Nobody in the world of learning can take seriously a professional organisation that purports to represent academic staff but which entertains proposals to discriminate whether it be on grounds of sex, race, national origin or other characteristics that are irrelevant to academic excellence. Nonetheless our union has voted repeatedly in favour of such discrimination, and those who have been discriminated against are always Israelis. The wording of the discriminatory resolutions has sometimes been contorted for legal reasons, but the intention has been transparent: to hold Israeli colleagues responsible for, and punish them for, the actions of their government via a type of reasoning (guilt by association) that is never applied to the academics of any other country. Of course, I accept that the Israeli government is guilty of human-rights violations, and I accept that the union is entitled to criticise it. But many other governments in the world are also guilty of human-rights violations, often far more egregious than those committed by Israel, and yet Boycott, Divestment and Sanctions (BDS) have never been endorsed by the Annual Congress of UCU against any other country.

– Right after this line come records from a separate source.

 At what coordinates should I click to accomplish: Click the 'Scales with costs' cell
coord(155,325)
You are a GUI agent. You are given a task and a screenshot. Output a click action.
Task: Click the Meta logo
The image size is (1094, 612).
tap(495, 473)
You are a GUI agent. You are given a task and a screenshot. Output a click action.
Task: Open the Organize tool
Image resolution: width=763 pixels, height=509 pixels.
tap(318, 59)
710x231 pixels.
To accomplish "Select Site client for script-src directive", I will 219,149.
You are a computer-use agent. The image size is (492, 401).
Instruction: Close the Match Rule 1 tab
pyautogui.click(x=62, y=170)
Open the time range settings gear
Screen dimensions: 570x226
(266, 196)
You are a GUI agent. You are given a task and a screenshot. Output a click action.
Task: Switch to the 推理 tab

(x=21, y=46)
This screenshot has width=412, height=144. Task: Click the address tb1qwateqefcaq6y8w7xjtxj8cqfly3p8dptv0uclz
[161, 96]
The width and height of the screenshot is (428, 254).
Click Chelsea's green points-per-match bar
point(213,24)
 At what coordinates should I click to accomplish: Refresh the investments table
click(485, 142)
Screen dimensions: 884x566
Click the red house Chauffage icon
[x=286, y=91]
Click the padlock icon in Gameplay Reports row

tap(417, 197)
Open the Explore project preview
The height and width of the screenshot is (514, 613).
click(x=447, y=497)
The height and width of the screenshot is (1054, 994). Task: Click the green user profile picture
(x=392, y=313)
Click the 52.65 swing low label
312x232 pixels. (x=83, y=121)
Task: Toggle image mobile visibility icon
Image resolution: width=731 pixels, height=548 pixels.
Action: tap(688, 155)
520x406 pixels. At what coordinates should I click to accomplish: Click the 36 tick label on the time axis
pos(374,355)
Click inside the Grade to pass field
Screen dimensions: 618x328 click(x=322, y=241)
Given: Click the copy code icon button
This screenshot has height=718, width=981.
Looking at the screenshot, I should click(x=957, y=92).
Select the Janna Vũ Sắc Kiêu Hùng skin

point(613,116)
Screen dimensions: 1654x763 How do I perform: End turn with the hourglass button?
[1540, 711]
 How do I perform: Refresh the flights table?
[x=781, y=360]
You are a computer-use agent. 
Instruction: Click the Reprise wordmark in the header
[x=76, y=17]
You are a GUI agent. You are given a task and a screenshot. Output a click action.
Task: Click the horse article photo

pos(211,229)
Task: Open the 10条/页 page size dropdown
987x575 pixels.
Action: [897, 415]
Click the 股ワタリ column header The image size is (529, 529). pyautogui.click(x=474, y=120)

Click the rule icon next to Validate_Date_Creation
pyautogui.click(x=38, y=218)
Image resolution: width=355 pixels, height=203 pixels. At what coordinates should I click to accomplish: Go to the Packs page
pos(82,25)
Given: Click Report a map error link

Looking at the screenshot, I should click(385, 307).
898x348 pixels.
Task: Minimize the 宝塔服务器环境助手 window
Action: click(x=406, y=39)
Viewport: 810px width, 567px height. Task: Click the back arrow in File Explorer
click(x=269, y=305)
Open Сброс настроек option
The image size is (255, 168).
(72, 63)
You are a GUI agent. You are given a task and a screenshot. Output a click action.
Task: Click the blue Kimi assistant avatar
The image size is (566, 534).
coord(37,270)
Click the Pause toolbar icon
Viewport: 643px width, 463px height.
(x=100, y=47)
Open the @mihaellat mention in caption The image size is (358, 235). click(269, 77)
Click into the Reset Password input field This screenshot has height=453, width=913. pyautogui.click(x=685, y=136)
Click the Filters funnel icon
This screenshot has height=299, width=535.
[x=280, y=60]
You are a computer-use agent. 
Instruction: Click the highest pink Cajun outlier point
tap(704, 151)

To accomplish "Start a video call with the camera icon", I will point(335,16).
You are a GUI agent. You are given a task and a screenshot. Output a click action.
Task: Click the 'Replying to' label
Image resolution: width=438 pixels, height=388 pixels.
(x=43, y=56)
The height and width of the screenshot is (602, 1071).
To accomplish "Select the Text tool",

It is instructive to compare the motion about China adopted by Congress at its 2010 meeting with one of those about Israel. (I choose these examples because both countries have been in occupation of the territories of a different ethnic group for many years and both have encouraged their citizens to settle in the territories thus occupied). The motion on China, while asserting that UCU “will continue to condemn abuses of human rights of trade unionists and others”, recognised “the need to encourage collegial dialogue” with Chinese institutions. By contrast, a motion on Israel approved in the same session of Congress reaffirmed its support for BDS, sought to establish an annual international conference on BDS and a BDS website, and severed all relations with the Histadrut, the Israeli counterpart to the TUC. There are many countries in the world whose governments are guilty of atrocities: there is no other country in the world whose national trade union organisation is boycotted by UCU.

I find it impossible not to ask myself why UCU exhibits this obsession with Israel. The obvious explanation – that the union is institutionally anti-semitic – is so unpleasant that I have till recently been unwilling to accept it, but I changed my mind after witnessing the fate at the 2010 Congress of the motion of my local branch (University of Oxford) about Bongani Masuku.

There are links at Engage to the details of the Mosuku case and other recent UCU developments.

Another of the repulsively insinuating faces of contemporary antisemitism is made up in the favored cosmetic of the present time: victimization. It is, in fact, the antisemites who are mistaken and mistreated when their blemishes are noted. Mondoweiss, which often verges on Stormfront, without the beguiling regalia, last week offered up this nugget:

The Canadian Parliamentary Coalition for Combating Anti-Semitism (CPCCA) held an international Conference on Combating Anti-Semitism in Ottawa from Nov. 7-9, in what for many not only signals Canada’s increasingly pro-Israel policy, but demonstrates the dangerous worldwide trend of equating legitimate criticism of Israel with anti-Semitism.

Jillian Kestler-D’Amours went on to say,

“The CPCCA’s goal is to criminalize criticism of Israel and Zionism, not to hold impartial hearings,” wrote Independent Jewish Voices (IJV) Canada, in a petition addressed to Canadian Parliament members that has been signed by over 1,500 people.

“Therefore, we oppose the CPCCA as an ideologically biased organization with an agenda that will harm free speech and human rights activity in Canada. We oppose the CPCCA’s Orwellian distortion of anti-Semitism activity in Canada. It is a danger to both Canadian liberties and to the genuine and necessary fight against anti-Semitism,” IJV Canada wrote. [All emphasis added]

Appreciate, please, the close of that sentence. It is they, the IJV, and all their fellows, who are the true opponents, the genuine combatants in the “necessary fight against anti-Semitism.” That, I’m afraid, is not make-up. That’s the insidious mask.

It is my practice, in closing, always to report and remind that Mondoweiss is “a project of the Nation Institute,” affiliated with The Nation magazine.